The anterior leaflet MV cleft is closed with interrupted fine stitches, avoiding leaflets distortion and leaflets junction reduction. Meanwhile, an annular plication is usually performed. When the regurgitation was peripheral or near the commissure, the zone of apposition might be closed completely using interrupted stitches. The prolapsing segment was firstly resected in a quadrangular fashion, confirming that both ends of the remnant leaflets had enough thickness and strength. The adjacent leaflet tissue was then detached from the annulus, over approximately a half-length of the resected gap. The two leaflet ends were brought together by compression sutures placed on the annulus and sutured together. Pledgetts were used to reinforce sutures whenever the leaflet tissue was considered fragile. For the sliding leaflet technique, abnormal chordae tendineae are often attached to the free edges of the cleft. In most cases, the cleft can be closed after resection of the abnormal chordae (25). To patients with leaflet tissue defects, extending the leaflet with a biological patch, such as glutaraldehyde treated autologous pericardial or heterologous patch material, is applied to patients (9). Alfieri first proposed MV double orifice valve repair technique, also known as the edge-to-edge technique (Figure 3), which was used as a salvage procedure for patients who had residual regurgitation after attempts with other techniques. The anterior and posterior leaflets were sutured together at the midpoint. This technique is easy to operate and works well with less reoperation and mitral stenosis, showing promising efficacy in mortality, reoperation rates, and complications (26). Even with severe anterior leaflet malformation, mitral double orifice repair and annuloplasty can achieve desirable results. At present, this technique has become a routine surgical treatment of pediatric MV prolapse with incomplete closure (26-29). Percutaneous edge-to-edge MV repair using the MitraClip has been used in children in several cases, and it may prove to be a novel and effective palliation to consider in a subgroup of pediatric patients (30,31).
Sub-valvular structure repair
MV chordoplasty (elongation and rupture of the chordae) is an important cause of MV insufficiency. Chordae papillary muscle plasty is commonly performed for sub-valvular structure repair. For MV prolapse caused by the simple lengthening of the chordae, the commonly used method is to shorten the chordae, split the papillary muscles, fold the excessively long part of the chordae and bury them in the papillary muscles (32). For the rupture of the main tendon of the anterior leaflet of the MV or the lack of chordae at the edge of the anterior leaflet, the normal autogenous chordae can be transferred (33). Besides, artificial chordae implantation (Figure 4) are usually applied to elder children in a range of pathological settings with satisfied effectiveness (34-40), with advantages that the number, length, and implantation of the implanted tendons can be determined according to the intro-operation situation. The proper determination of the chordae to meet children’s growing needs is still the main challenge of this technique.
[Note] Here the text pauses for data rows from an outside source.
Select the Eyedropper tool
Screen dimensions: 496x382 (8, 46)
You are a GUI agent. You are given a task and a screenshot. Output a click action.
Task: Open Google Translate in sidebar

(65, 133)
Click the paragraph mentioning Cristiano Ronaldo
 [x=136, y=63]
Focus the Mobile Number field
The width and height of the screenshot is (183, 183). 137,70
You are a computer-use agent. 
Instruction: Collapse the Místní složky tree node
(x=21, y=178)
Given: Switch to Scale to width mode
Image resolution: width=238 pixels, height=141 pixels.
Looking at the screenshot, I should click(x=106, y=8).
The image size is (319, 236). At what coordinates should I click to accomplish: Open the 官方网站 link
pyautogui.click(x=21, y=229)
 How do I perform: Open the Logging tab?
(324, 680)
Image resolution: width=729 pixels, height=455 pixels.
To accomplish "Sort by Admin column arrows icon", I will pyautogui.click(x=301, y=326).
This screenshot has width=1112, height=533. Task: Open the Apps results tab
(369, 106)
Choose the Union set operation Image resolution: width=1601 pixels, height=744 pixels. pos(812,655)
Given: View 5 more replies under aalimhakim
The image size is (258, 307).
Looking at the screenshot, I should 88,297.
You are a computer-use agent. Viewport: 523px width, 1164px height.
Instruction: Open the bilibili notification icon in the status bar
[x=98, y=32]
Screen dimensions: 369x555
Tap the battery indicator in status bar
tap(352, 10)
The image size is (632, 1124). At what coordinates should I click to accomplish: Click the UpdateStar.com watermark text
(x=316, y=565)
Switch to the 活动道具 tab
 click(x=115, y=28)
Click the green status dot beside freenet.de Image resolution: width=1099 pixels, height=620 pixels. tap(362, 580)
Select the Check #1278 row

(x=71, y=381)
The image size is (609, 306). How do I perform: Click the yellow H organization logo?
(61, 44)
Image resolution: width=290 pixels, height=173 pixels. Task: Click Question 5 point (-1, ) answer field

Surgical repair techniques in MV stenosis
Supra-annular mitral ring (SMR) is a rare developmental anomaly of the supra-valvular area of the MV, producing various lesions in the left ventricular. Surgical management of SMR has been proven to obtain a good prognosis with appropriate strategies. SMR is commonly associated with other cardiac anomalies, such as ventricular and left ventricular outflow tract pathologies, especially sub-aortic membrane, bicuspid aortic valve, and coarctation of the aorta. And it is one of the specific features of Shone’s complex (41,42). For the supra-mitral ring, attaching above the valve annulus, direct resection can be performed. For the intra-mitral ring where thickened tissue covers the atrial surface of the leaflet and often crosses the commissures, resection can be difficult, especially in young infants because the ring tissue is usually very adherent to the native leaflet. Surgical correction consists of resecting the fibrous tissue, taking care not to damage the anterior leaflet and pulmonary veins.
The restricted leaflet mobility is usually caused by fibroelastic tissue growth as a membrane on the leaflets themselves or a thick chord, like in the mitral arcade. Leaflet mobility can be severely restricted, involving both anterior and posterior leaflets. These leaflets are often affected beginning at the base of the leaflet that extends towards the free edge. The membrane type of tissue most often can be peeled off the native leaflet using a combination of sharp and blunt dissection, similar to the technique of endarterectomy in a diseased vessel. The leaflet edge is often rolled, and extra care must be taken to prevent significant leaflet injury. Commissurotomy can manage commissural leaflet fusion. As the leaflet edges are derided, the thickened chords associated with a mitral arcade are approached.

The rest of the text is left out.